Tuesday, 19 October 2010

I am my favourite horse


It recently dawned on me that I am nobody's favourite person. I was having a bit of a ponder about flying wall ducks and the stiffness of measuring tapes when it popped into my head. I am nobody's favourite person. I don't mean that everybody hates me, only that everybody I know has at least one person who rates higher than me in their invisible rating scale of people, like their long-standing grew-up-together-best-friend or a boyfriend or wife, or the undying object of their unrequited love.

I am no more a workhorse.

Five seconds after coming to that conclusion I felt immensely pleased. I have discovered a new kind of freedom. So far I have used this freedom to leave parties without saying goodbye, not reply immediately to missed calls, text messages or email and importantly to not bother about including people in my plans. If there is not one person out there who will be especially hurt to not be said farewell to or invited to the art gallery, movie, cafe, bookshop, picnic, graveyard, Peach Deck or ferry ride then I needn't be bothered wasting time thinking about other people when I make plans. I can do whatever I like, whenever I like and not have to answer to anyone. Spencer will tell me I'm being a fuckwit if I start running around being deliberately rude, but his scale of rude is quite different from mine to begin with. What I would consider quite rude indeed he wouldn't even consider.

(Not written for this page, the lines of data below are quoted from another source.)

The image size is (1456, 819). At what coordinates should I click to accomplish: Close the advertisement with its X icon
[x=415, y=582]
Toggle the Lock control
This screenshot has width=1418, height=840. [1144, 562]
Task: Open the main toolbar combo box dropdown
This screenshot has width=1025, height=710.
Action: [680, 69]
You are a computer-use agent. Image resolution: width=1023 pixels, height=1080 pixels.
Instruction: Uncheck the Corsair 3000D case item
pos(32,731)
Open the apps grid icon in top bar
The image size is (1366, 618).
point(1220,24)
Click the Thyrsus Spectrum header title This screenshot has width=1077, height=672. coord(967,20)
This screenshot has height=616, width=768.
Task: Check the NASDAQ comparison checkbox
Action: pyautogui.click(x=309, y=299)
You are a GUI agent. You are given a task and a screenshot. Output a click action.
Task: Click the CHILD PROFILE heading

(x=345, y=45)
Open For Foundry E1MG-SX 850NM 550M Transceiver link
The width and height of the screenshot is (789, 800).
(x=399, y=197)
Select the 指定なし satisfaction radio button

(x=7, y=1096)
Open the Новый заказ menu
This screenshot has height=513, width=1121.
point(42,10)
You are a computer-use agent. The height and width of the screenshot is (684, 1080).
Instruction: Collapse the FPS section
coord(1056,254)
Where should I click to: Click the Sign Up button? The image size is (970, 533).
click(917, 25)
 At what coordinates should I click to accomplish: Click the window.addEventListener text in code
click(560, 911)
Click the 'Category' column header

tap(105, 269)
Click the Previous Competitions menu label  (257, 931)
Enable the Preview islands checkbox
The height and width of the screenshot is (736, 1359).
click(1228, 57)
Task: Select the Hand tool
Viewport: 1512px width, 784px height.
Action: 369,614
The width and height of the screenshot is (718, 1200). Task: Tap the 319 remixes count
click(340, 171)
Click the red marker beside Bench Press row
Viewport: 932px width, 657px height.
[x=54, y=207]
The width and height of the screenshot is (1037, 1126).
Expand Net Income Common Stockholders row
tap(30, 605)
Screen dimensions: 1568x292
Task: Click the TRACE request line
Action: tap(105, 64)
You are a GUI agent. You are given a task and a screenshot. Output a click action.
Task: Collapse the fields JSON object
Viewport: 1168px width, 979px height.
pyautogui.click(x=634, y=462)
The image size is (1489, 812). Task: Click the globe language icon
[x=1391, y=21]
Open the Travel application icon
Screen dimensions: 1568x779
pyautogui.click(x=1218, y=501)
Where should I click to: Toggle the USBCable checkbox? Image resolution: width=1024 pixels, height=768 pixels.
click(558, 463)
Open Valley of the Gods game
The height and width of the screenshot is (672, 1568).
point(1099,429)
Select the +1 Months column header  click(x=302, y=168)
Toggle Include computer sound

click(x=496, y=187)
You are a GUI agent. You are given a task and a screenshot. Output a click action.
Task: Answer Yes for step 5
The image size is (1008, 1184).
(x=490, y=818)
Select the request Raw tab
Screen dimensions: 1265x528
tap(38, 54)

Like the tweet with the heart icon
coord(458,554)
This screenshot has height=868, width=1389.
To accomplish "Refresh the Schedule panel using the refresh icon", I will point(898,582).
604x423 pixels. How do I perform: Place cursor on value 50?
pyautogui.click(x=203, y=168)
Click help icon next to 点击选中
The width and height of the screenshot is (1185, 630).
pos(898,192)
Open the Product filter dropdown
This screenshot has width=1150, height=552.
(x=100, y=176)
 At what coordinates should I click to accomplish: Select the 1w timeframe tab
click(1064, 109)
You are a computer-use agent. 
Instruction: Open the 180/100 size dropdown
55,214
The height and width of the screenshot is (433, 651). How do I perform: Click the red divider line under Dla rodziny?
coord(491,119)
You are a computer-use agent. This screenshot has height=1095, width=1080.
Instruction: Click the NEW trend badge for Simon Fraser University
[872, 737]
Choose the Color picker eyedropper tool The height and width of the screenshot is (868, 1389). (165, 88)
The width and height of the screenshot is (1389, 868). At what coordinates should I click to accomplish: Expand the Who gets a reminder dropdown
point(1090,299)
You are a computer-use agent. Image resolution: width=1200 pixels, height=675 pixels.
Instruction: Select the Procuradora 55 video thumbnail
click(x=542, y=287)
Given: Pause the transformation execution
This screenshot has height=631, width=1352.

When there is someone, I mean someone special, a first port of call on all matters large and small I have the luxury of a second opinion. That opinion can stretch across all facets of life, from what I am wearing to what I'm saying, eating, thinking, reading and most importantly, what I am writing. In cases like this I have acquired a constant reader.

I am a racing horse.

I despise a constant reader, one that feels like they need to comment on every single letter of the alphabet, wants to know if I was talking about them, wants to know if this is really what I mean to say. It is easy to be weighed down by a constant reader who wants to act as a second head, no neck was built to withstand that kind of strain. It's like holding a mirror so close to a dancer that it shatters with every point of a toe.

Don't go feeling sorry for me walking around being nobody's favourite person. I have no constant reader, no man burdened with mental illness tracking my every move, no person aching to call me to account for every minute I spend in silent reflection. No watchdog counting the relative merit of every spindle of thought. I have the freedom to fail, flail or spend the whole day writing without interruption. I can cancel any obligation without guilt, I can stay away for days or curl into the arms of a good idea. I am my favourite horse.

1 comment:

- Jerome said...

I know what you mean when you say how liberating it is not to be waited on. I'm trying to give my number ones more freedom, because I know it's in my nature to be overbearing.

I think it's easy for people to be incredibly clingy to the people they love. I know that I am, and have always been so. Life is fragile and the people I love are too precious to even sometimes stand loving them. It's not as though I could stop a lightning bolt when it'll fall out of the sky on them, but being overly possessive of them somehow keeps doom that few steps further away. And pretty soon my number ones loose that vital liberty.

I've often contemplated how better to handle this. I feel much better knowing where they are at and that they are safe. This ofc leads to them resenting me for my obvious lack of trust and breaks down relations. Now I've come to realise things I have definitely backed off. All I have to do is balance my genuine feelings of unease with my joy for their new found liberty.

This is the paradox of caring for people. I want everyone, all the ones and certainly all the twos, and even a good 30% of the threes as well to be perfectly safe and happy. Life just doesn't play by any rules or such and seems to keep tearing people away regardless of our attachments. I guess it's not meant to be any way else.

I'm thankful for twos. Ones take too much out of me, and I know I take too much out of them. One can only have a few ones. I'll probably be much more content in a world of twos, and totally at peace if I was only ever a three or even four or so for everyone that ever knew me.

It works both ways and it would be nice to have a better grasp on how much we actually mean to other people. That breathing space between a one and a two is vital but rarely fair.

I guess there is a constant flux between caring and consuming, devoting and devouring. I'm guilty of them all.